Jovens querem menos sexo nos filmes. Viva o novo puritanismo!

Jovens querem menos sexo nos filmes. Viva o novo puritanismo!

A história do cinema seria a mesma sem O último tango em Paris (1972), de Bernardo Bertolucci, ou sem O Império dos Sentidos (1976), de Nagisa Oshima? E o que dizer da importância dos menos clássicos – mas também campeões de bilheteria – como 9 ½ semanas de amor (1986) ou Ata-me (1989) entre outros do Almodóvar? Verdadeiros ícones do cinema – com suas cenas eróticas e de sexo – foram filmes que marcaram época, garantiram mudanças expondo novos comportamentos, fortaleceram polêmicas e simplesmente foram aplaudidos, festejados. Seria impossível ignorá-los – nem precisa ser cinéfilo, basta ser da geração que os viu serem lançados. E, naturalmente, quis assisti-los.

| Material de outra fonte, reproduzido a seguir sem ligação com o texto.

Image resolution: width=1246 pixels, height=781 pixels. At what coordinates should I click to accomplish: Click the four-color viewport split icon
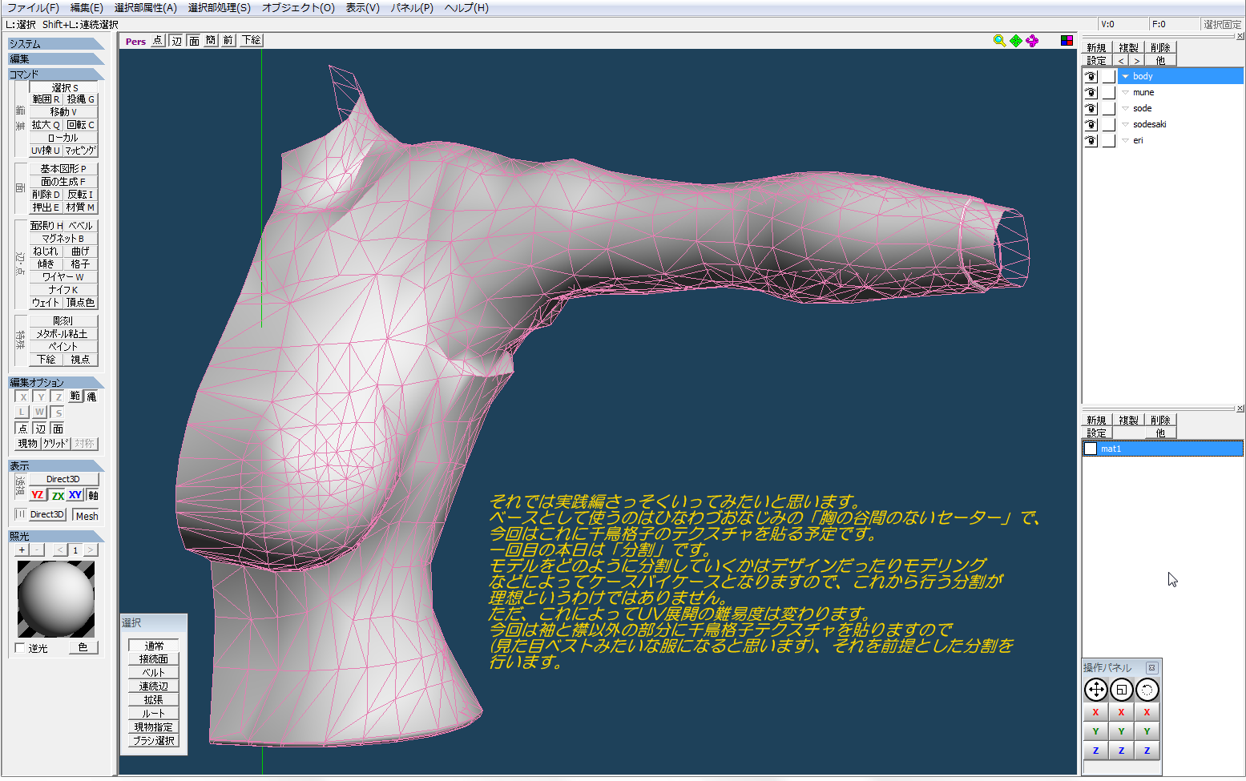tap(1067, 41)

Eis, no entanto, que de repente os mais jovens querem menos cenas de sexo nos filmes. E as novas produções cedem cada vez mais seus espaços aos super-heróis – avessos ao envolvimento sexual, em sua maioria, assim como também acontece com as cenas de violência e drogas. Como aponta claramente Almodóvar: “os super heróis são assexuados, castrados”.

Não se trata de opinião ou de juntar informações mais atualizadas. A nova tendência foi apontada em pesquisa realizada na Universidade da Califórnia, em 2023, que indicou que “45% dos membros da geração Z entrevistados (nascidos entre 1995 e 2010) consideram que filmes são melhores quando não incluem sexo”. E como bom produto de massa, os filmes norte-americanos atenderam às novas preferências. Outra pesquisa, publicada no The Economist, mostrou que as cenas de sexo nos 500 filmes de maior bilheteria entre 2000 e 2024 caíram cerca de 40%.

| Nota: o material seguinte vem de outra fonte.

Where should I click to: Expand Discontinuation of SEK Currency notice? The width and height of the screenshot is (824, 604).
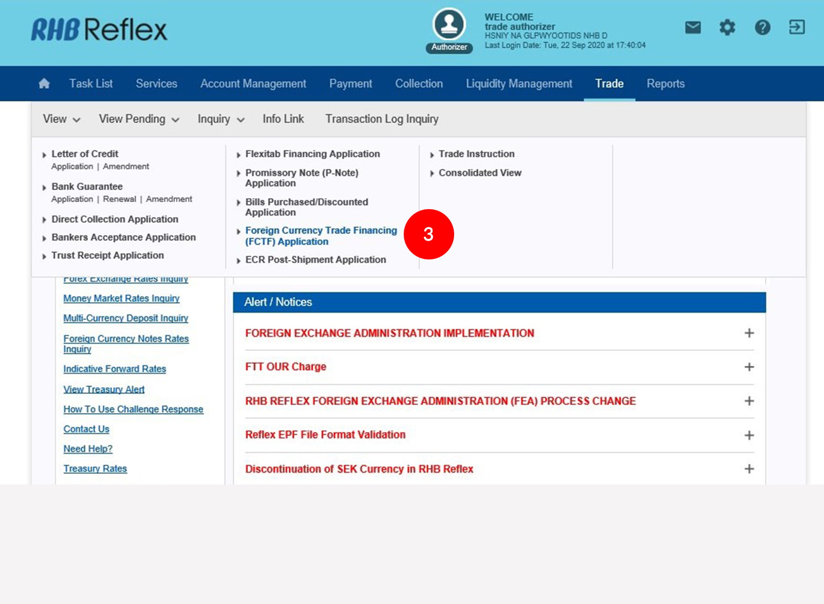[x=749, y=469]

Vale lembrar que não se está falando de pornografia, mas de cenas que normalmente seriam projetadas em cinemas, até algum tempo atrás, para o prazer das plateias – com roteiro, com atores conhecidos, dentro de um clima já integrado ao estilo cinematográfico dos romances, dos envolvimentos dos protagonistas, das histórias mais picantes. Cenas que, aliás, nem eram mais censuradas, obedecido certo critério de idade recomendada.

As mudanças das novas gerações parecem estar se consolidando numa alteração de interesses que, há que se perguntar, poderá indicar o retorno a padrões moralistas mais rígidos? Que papel passa a ter o sexo, que pareceu ser uma conquista das mais efetivas nos anos 1960, deixando para trás destinos quase que predeterminados de casamento, filhos, fidelidade? Excesso de pornografia de mais fácil acesso gerou o cansaço por algo que, por muito tempo esteve envolto até mesmo na ignorância do que era possível na intimidade do ato sexual? Ou será simples desinteresse a partir de ter sexo como elemento mais disponível, sem tantas censuras, limitações, controles? Há um surgimento de outras formas de relações afetivas?

Grandes diretores de cinema, entretanto, parecem pouco se importar –  dispostos a enfrentar padrões de uma moral mais conservadora e que, na contramão das últimas décadas, estão a atingir primeiro aos jovens. Falando à revista Variety, um ano atrás, o holandês Paul Verhoeven (diretor de Instinto Selvagem) também considerou que, especialmente nos EUA, existe atualmente um movimento generalizado na direção do puritanismo. “A sexualidade é o mais básico elemento da natureza. Eu sempre fico pasmo ao ver que as pessoas ficam chocadas com sexo em filmes”.

É uma mudança a ser acompanhada. Não deixa de ser indicativo de quanto as novas gerações vão se tornando avessas a qualquer manifestação mais explicita de sexo, quando se surpreendem com cenas que, até tempos atrás, lá estavam em filmes até ingênuos, como Os caça fantasmas, O Exterminador do futuro, Trocando as Bolas. Como bem dito pelo escritora Raquel Benedict: “as cenas destes filmes não nos chocaram quando as vimos pela primeira vez. [Nós pensávamos] É claro que tem sexo num filme. Não tem sempre?”

No Brasil – que já viveu anos de ouro com as pornochanchadas e consagrou atores que não foram estigmatizados por nelas atuarem – cabe agora a questão: quanto esse “ter” ou “evitar” sexo nas telonas afetará as novas produções?

 


Beatriz Vicentini é jornalista.

 

Foto de capa: cena do filme “Ata-me”, de Pedro Almodóvar, de 1989.